On what would have been the late civil rights icon’s 93rd birthday, Martin Luther King Jr.’s 13-year-old granddaughter Yolanda Renee King proudly stood in his place, speaking out to a crowd of supporters and actively calling for all of us to continue the work her grandfather started.
Maya Eaglin of NBC News reported that “the granddaughter of King and his wife, Coretta Scott King, is using her voice this MLK Day to call attention to the importance of voting rights and why younger generations should be involved with the fight.”
In an interview with NBC News, King said, “My family and I have been working on getting two major bills passed that can make it easier for people to vote because one of the fundamental rights is the right to vote. Everybody needs to have access to voting.”
That drive to protect people’s rights and promote activism in her community came early for King, she recalled.
“There are even times my parents have told me about that I don’t even remember … for instance, every day, we would drive to school, and we would see homeless people,” she said. “When I was 3 or 4, I was already talking about them and asking, ‘What are we going to do to help?’”

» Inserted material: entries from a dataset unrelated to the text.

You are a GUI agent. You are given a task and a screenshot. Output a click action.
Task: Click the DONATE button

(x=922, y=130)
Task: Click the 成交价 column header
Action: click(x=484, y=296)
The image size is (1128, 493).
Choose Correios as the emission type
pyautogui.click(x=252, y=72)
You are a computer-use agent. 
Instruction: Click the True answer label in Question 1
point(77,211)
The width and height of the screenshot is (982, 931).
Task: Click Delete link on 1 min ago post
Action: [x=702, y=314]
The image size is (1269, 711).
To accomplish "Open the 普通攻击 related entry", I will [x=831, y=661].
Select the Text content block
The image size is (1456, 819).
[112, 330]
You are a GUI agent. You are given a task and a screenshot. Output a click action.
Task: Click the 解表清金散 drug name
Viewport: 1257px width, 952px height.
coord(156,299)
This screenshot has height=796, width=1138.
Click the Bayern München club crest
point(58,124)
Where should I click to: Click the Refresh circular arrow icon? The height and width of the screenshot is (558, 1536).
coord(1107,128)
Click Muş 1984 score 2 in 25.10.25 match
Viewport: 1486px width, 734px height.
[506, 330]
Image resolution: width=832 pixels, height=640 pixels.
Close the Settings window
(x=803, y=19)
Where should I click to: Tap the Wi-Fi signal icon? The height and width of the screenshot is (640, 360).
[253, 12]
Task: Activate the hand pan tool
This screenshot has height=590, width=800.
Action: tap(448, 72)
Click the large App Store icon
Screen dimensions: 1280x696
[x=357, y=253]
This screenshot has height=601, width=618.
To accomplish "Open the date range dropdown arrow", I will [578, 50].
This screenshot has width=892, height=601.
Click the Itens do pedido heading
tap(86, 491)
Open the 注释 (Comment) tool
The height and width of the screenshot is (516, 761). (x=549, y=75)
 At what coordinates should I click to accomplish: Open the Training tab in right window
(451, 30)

Learning about her influential family has only helped solidify that energy.
“Throughout my life, my parents have told me that ‘your family has done some really phenomenal work,’” King told Eaglin. “[They said] ‘you are the granddaughter of really phenomenal people who changed this country and the world.’ I didn’t really understand the significance of it until I got older.”
Reflecting on the importance of the holiday celebrating her grandfather and his life — which became a federal holiday in 1986 — King added: “MLK Day is not a day off. It should be treated as a day on. It’s a day of service. I think that instead of idolizing my grandfather, pick a service project and do something to help the community. It could be something as simple as picking up trash around your neighborhood park.”
Following her public appearances on MLK Day itself, King will spend the following Tuesday, Jan. 18, away from the classroom and speaking at Washington’s National Cathedral, again calling on individuals around the country and specifically politicians in D.C. itself to support the ongoing battle for voter rights and protection.
“You have to go out and support those movements,” King said. “Although you may not be old enough to vote, you are the future. You and your decisions determine the future of the world.”